Let's look at an inductive fallacy that arises from the conflation. We might try to represent neutral evidential support by saying that the probability is very small--say 0.01--of finding h in 0 to 1, or h in 1 to 2, or h in 2 to 3, and so on. Now start combining these outcomes, each of low probability 0.01. As we "or" more together to form greater intervals, we add their probabilities. Eventually we end up assigning a very high probability 0.99 for h in the interval 0 to 99. So we would now say a value in that range is strongly supported.

That's the fallacy. If you genuinely have a case of neutral support, you have no more support for h lying in 0 to 1 than in 0 to 99. You just have no evidence pointing any which way.

Would anyone really commit this last inductive fallacy? It turns out that there are many cases of it in the literature. Van Inwagen, for example, asks the metaphysician's favorite question, why is there anything at all. He notes that there is one way for nothing to be; but there are infinitely many ways different beings can come about.

Our background assumptions are so bare that they bear neutrally on each of these ways. However, if we now rather thoughtlessly distribute probabilities over all these cases somewhat uniformly, we conclude that all the probability mass goes to the cases of being and the case of nothing is "as improbable as anything can be." That is a quote. Ouch!

Adolf Gruenbaum has widely and effectively decried the confusions surrounding what he calls the "primordial existence question." He was sitting in the frontmost chair and I announced that I was presenting this example in his honor.

There was still a lot more to say. There are more examples of this inductive fallacy; and a lot of complaints about the "doomsay argument," which commits a similar fallacy; and more.

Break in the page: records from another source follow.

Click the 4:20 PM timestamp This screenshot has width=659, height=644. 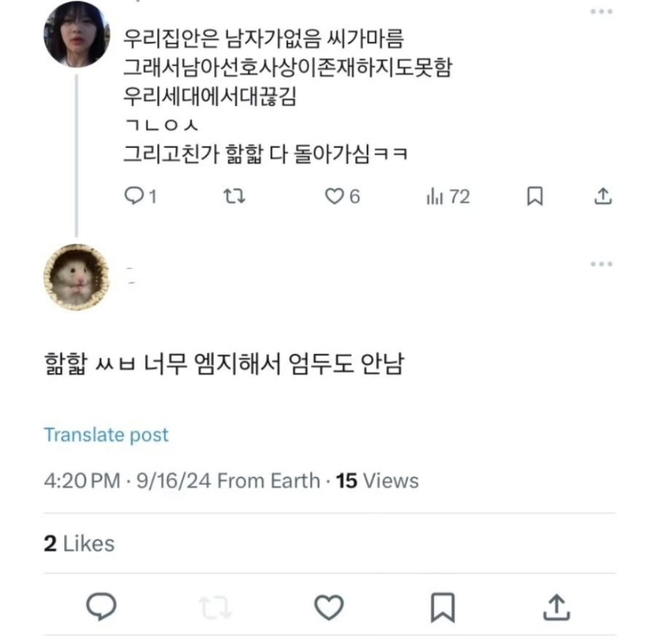tap(82, 481)
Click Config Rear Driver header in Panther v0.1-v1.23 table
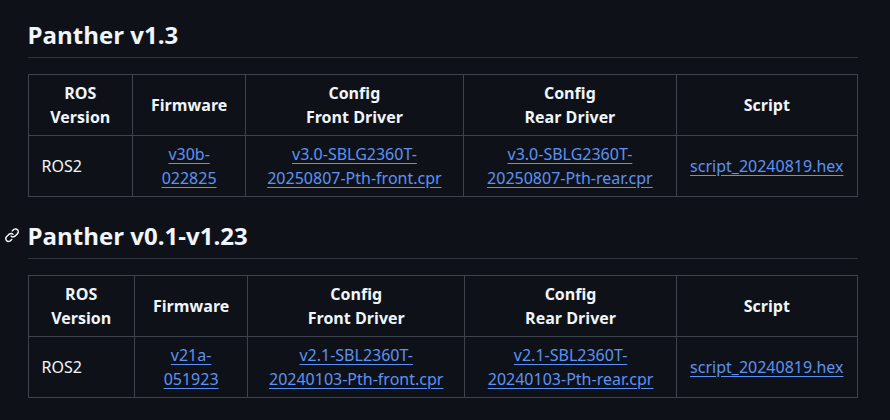 coord(570,306)
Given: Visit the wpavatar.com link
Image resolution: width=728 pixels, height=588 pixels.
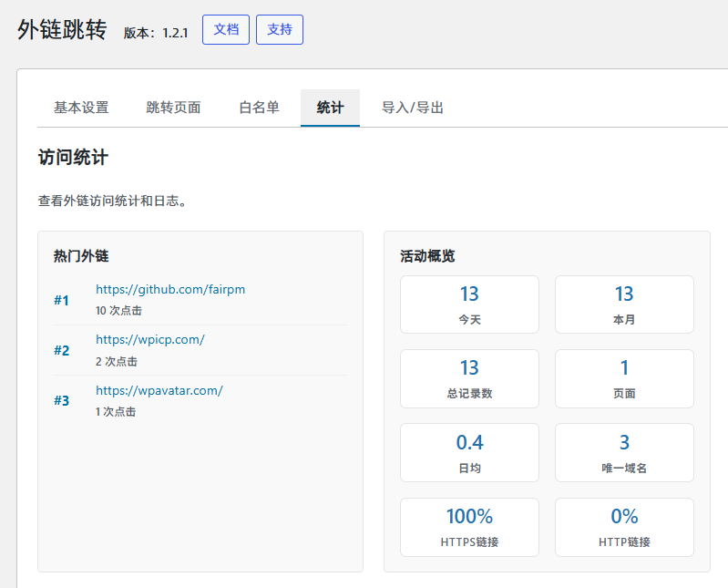Looking at the screenshot, I should pyautogui.click(x=159, y=390).
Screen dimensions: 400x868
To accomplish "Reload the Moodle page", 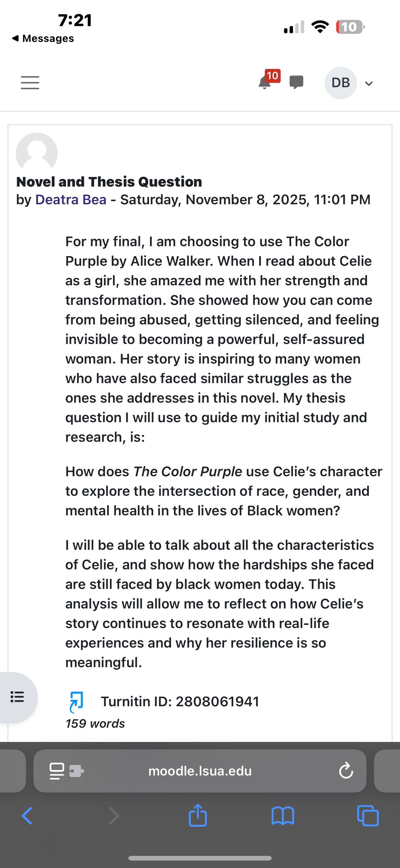I will pyautogui.click(x=346, y=771).
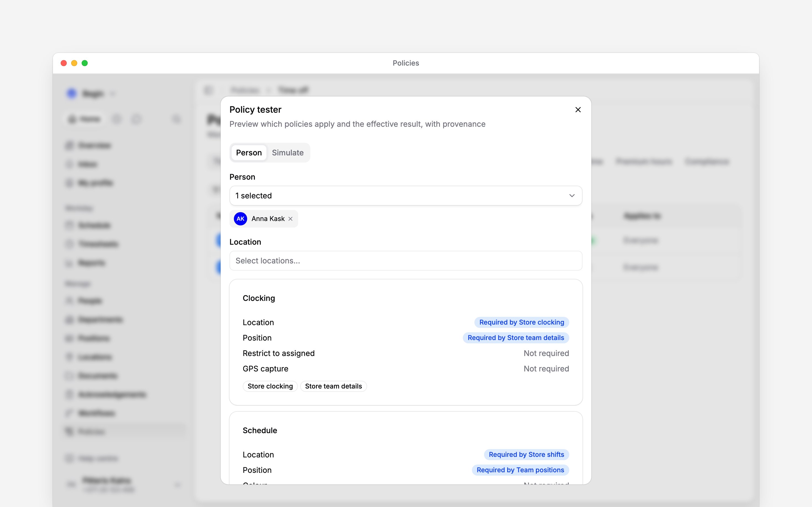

If you want to hear about it, see my "Cosmic Confusions: Not Supporting versus Supporting Not-" on my website.

The talk was now over. The room was very full. I found out later from Dennis and Carol that all the coffee was gone, all the donuts were eaten and there was just a half of a toasted bagel left lying over the toaster. It was a clean sweep on the donut-bagel scale. The audience had seemed receptive, but how would they react?

The first to come up to me in the break was one of our more senior graduate students. I knew he had drunk deep and satisfying draughts of Bayesianism. He had to rush out to teach, but wanted me to know that he disagreed and that I just didn't understand modern Bayesianism.

As he started to sketch the fatal omission he'd found, my heart sank in despair. It was a simple misreading of what I'd said. It metamorphised my objections into one that Bayesians could answer. I'd heard it before. Was it possible that I'd expressed myself so poorly?

How better could I express myself so Bayesians can actually hear what I say and not some garbled version of what they'd like me to say?

Eyeing the line behind him and still full of adrenalin from the talk, I cut him off rather more quickly than politeness would allow. We agreed to talk later and I am planning a patient and thorough follow up.

The formal question time was lively and, dare I say, even jolly. I appreciated the thoughtful and probing discussion. Bob Griffiths, visiting as he often does from CMU, once again averred that he is no philosopher and pressed upon us the virtues of anthropic reasoning.

 

Jim Bogen was there, too. He has been encouraging me in this larger program of research from the beginning. Afterwards, as he was leaving, I thanked him again. "Am I on the website?" he shot back. I grabbed my camera and said, "You will be now!"

 

As the room was clearing, I really only had one thought. Had I repeated the debacle of Oxford? Had I spoken too fast? I asked several of our Fellows. They each gave the same answer: no, not at all. But they each answered the same way, with a slight pause first, in which I was sure they were deciding not to say that it was pretty quick but they could keep up. However they did tell me that it was quite convincing and also quite enjoyable. I'm not sure which was more gratifying.